My Favorite Gluten-Free Challah
I have been experimenting with gluten-free challah recipes since my son developed an allergy several years ago. This challah recipe will come out more like a batter than a dough, so be prepared with a challah mold or a cupcake tray if you would like to make smaller portions. Also, I find that making my own oat flour by grinding steel-cut oats in a high-powered blender lends itself to a much lighter loaf. I often serve this to guests who are amazed that a gluten-free challah can taste this delicious.

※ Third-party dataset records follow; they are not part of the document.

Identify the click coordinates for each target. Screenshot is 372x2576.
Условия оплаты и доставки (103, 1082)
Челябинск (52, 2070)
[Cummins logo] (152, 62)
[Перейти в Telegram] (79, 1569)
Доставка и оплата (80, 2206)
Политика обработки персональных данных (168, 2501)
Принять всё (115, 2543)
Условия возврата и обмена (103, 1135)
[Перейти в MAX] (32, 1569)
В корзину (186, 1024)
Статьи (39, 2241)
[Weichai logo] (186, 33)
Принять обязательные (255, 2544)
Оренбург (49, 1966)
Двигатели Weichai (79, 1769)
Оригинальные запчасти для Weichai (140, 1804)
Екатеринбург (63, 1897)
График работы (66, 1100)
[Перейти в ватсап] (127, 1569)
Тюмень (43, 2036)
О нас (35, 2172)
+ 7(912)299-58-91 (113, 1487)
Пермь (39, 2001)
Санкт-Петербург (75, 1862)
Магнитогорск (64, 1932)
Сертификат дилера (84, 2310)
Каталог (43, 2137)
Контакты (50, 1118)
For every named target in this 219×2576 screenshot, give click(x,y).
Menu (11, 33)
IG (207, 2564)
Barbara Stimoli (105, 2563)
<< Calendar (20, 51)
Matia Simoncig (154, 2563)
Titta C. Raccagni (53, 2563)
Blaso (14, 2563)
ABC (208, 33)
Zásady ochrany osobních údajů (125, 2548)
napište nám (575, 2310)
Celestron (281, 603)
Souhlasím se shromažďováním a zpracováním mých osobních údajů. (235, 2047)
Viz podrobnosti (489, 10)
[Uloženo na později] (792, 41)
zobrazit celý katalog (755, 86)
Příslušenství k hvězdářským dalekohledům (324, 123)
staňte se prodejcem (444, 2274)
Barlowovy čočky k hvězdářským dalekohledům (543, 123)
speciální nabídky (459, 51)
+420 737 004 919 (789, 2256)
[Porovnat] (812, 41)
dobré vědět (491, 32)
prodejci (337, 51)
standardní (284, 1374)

- 1 ¼-ounce package (or 2¼ teaspoons) dry yeast
- 1¼ cups warm water
- 2 eggs, room temperature
- ¼ cup olive oil
- 1/8 cup pure maple syrup
- 1 teaspoon cinnamon
- 1 teaspoon Celtic sea salt
- ½ cup cassava flour
- 1 cup sprouted brown rice flour
- 1½ cups oat flour
- Mix dry yeast with warm water. Add additional wet ingredients, and mix well. In a separate bowl, combine dry ingredients. Combine wet ingredients in large bowl with dry ingredients. Grease challah mold or muffin tin with oil of choice and pour in the challah batter. Cover with plastic wrap and allow to rise in a non-drafty area for approximately 2 hours. Preheat the oven to 375 degrees. Bake for 30 to 40 minutes until challah is browned on top. Cool before taking out of mold and serving.